Configuring IBM HTTP Server

To secure the connection between the i2 Analyze application server and the HTTP server, you must arrange for the plugin-cfg.xml file to contain some necessary information.

  1. Stop the HTTP server.
  2. Navigate to the toolkit\configuration\environment directory, and open the http-server.properties file in a text editor.
  3. Set the value of the http.server.ssl.require.secure.backend property to true, and then save and close the file.
  4. Open a command prompt, and navigate to the toolkit\scripts directory.
  5. To deploy i2® Analyze with the edited http-server.properties file, run the following commands: 
    setup -t configureHttpServer
setup -t deployLiberty
    The plugin-cfg.xml file is updated to enforce that a secure connection is available between the HTTP server and Liberty.
  6. Navigate to the IBM\HTTPServer\plugins\iap\config directory, and open the plugin-cfg.xml file in an XML editor.
  7. In each <ServerCluster> element, there is a child <Server> element. Ensure that each of these <Server> elements has a child <Transport> element that uses the https protocol.
    Update the <ServerCluster> element with the value "opal-server_cluster".
    1. Add the following element to any of the child <Server> elements that do not have a child <Transport> element that uses the HTTPS protocol. 
      <Transport Hostname="hostname" Port="portnumber" Protocol="https">
</Transport>

      hostname is the same as for the <Transport> element that uses the HTTP protocol, and portnumber matches the value in the port definition properties for the application that you are securing. You can find this value in C:\IBM\i2analyze\toolkit\configuration\environment\opal-server.

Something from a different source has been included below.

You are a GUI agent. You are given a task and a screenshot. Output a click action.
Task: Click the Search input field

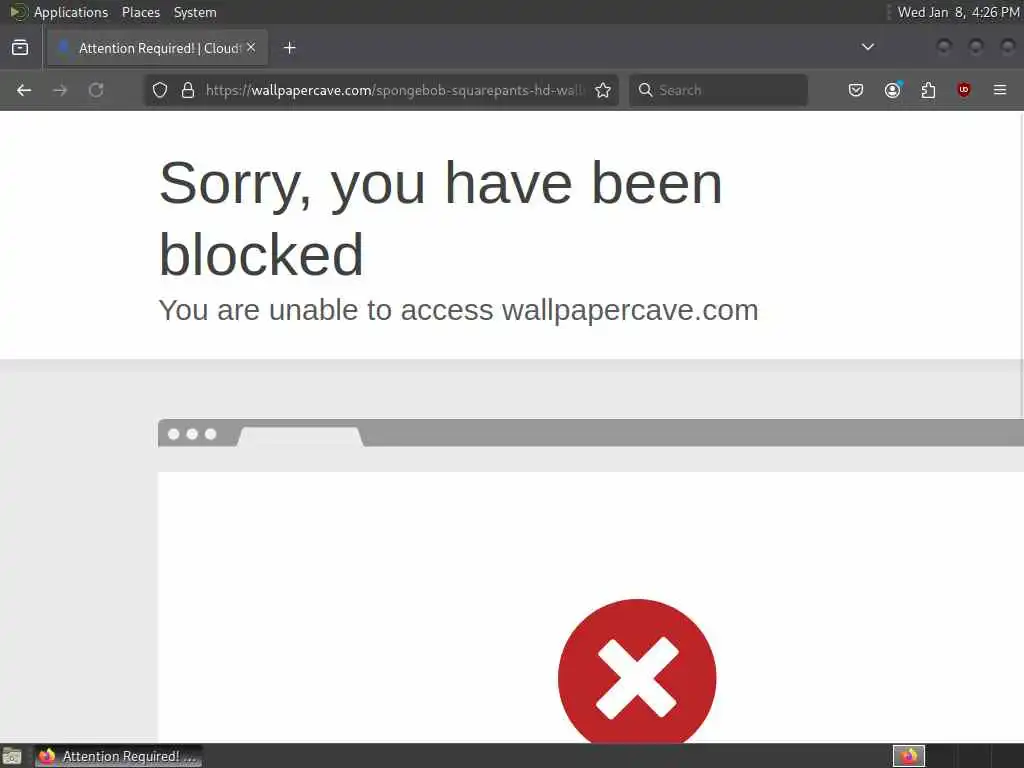718,90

    2. Add the following <Property> elements as children of each <Transport> element that uses the HTTPS protocol: 
      <Property Name="Keyring" Value="C:/IBM/i2analyze/i2-http-keystore.kdb"/>
<Property Name="Stashfile" Value="C:/IBM/i2analyze/i2-http-keystore.sth"/>
      Where the Value attributes contain the absolute paths to the keystore for the HTTP server and the associated password stash file.
    3. Save and close the plugin-cfg.xml file.
  8. Restart the HTTP server.

To ensure that the configuration is correct, look in the IBM\HTTPServer\plugins\iap\logs\plugin-cfg.log file.

If the <Property> elements for the keyring and stashfile are not present on each <Transport> element in your plugin-cfg.xml, the following error message is displayed: 
ERROR: ws_transport:
transportInitializeSecurity: Keyring was not set.
ERROR: ws_transport:
transportInitializeSecurity: No stashfile or keyring password given.
To resolve this issue, ensure that the <Property> elements for the keyring and stashfile are present on each <Transport> element in your plugin-cfg.xml.